• Your assignment
Starting at the line with "Task: Click Show probable spam link", return every line through the final one of the data, word for word. Pictures stay out.

• Exercise inputs
______________________________
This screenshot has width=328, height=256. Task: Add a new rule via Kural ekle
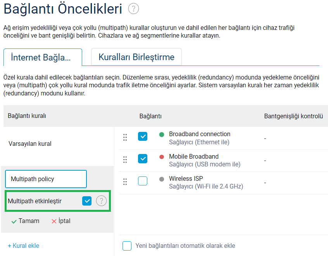pos(23,246)
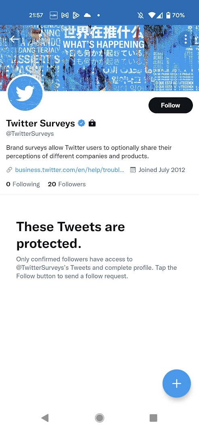The height and width of the screenshot is (430, 199).
Task: View the 20 Followers list
Action: tap(67, 184)
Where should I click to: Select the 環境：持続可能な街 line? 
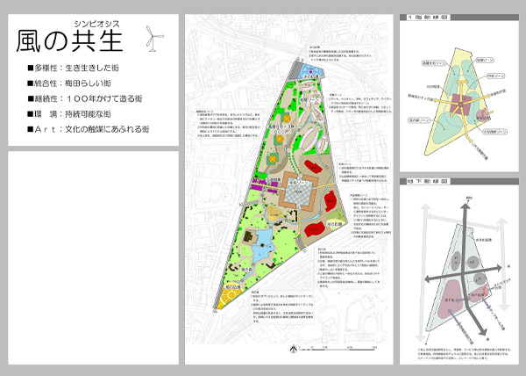click(x=71, y=114)
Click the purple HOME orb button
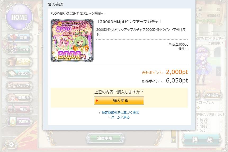 coord(19,17)
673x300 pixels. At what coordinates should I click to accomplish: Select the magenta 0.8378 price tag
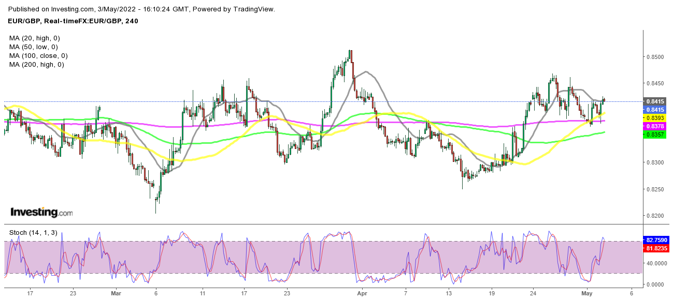[652, 126]
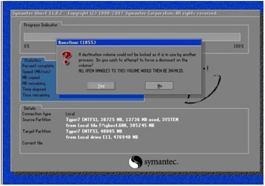The image size is (265, 186).
Task: Click the Symantec Ghost 11.0.2 title text
Action: tap(38, 13)
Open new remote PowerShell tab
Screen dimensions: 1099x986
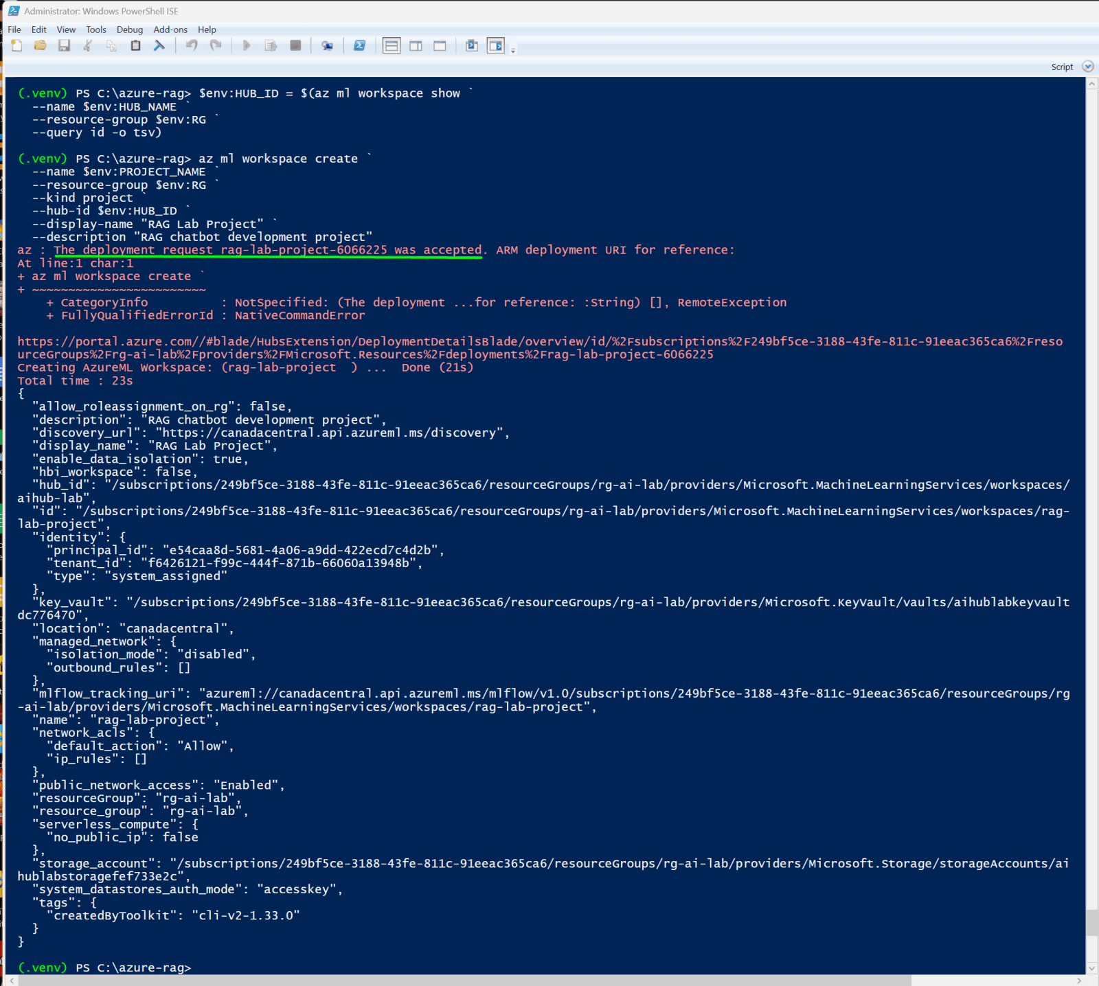coord(328,46)
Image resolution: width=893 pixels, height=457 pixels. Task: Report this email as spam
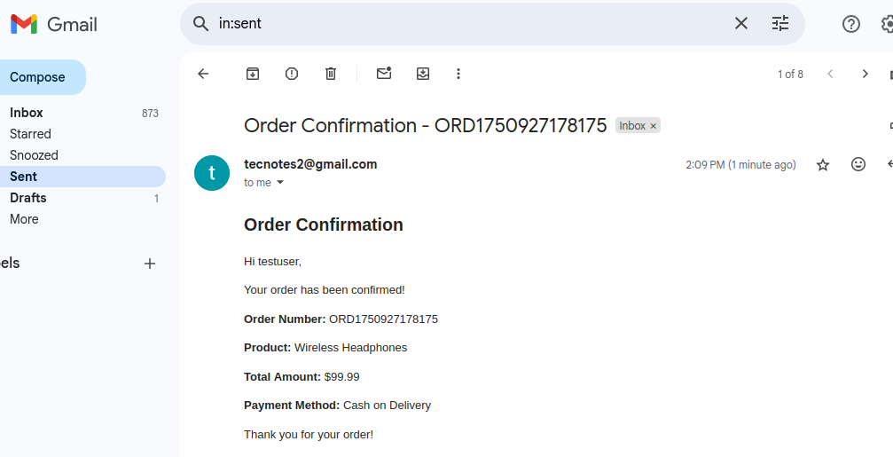(292, 74)
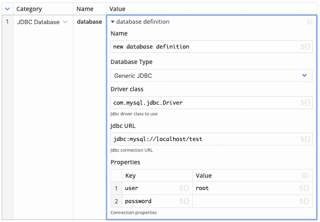Viewport: 320px width, 222px height.
Task: Click variable icon next to user key
Action: tap(185, 188)
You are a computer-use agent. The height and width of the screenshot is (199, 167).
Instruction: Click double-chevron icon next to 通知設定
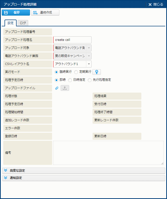coord(6,178)
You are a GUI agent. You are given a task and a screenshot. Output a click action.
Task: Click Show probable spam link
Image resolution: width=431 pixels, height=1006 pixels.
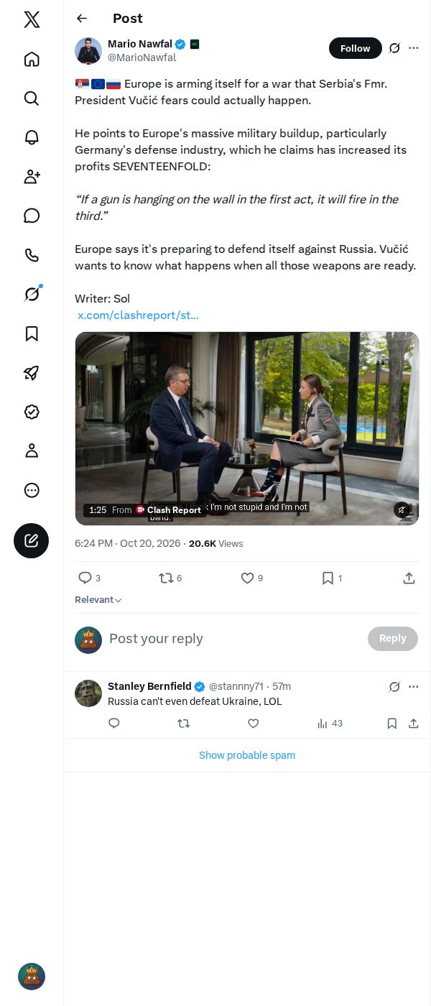tap(247, 755)
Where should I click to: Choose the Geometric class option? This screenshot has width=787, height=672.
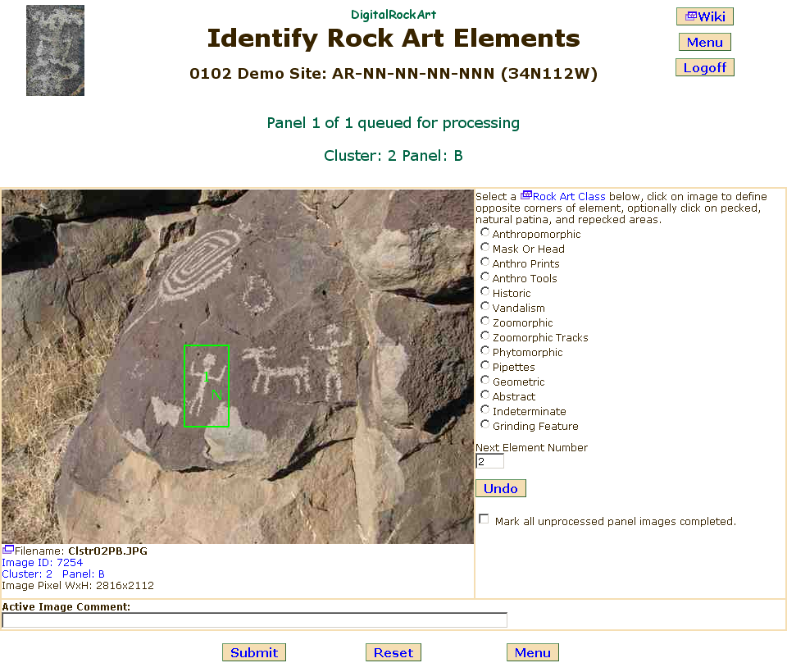pos(485,381)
______________________________
• Answer to the exercise
Task: Click Show probable spam link
Image resolution: width=431 pixels, height=1006 pixels.
tap(247, 755)
Where should I click to: Choose the Geometric class option? This screenshot has width=787, height=672.
pos(485,381)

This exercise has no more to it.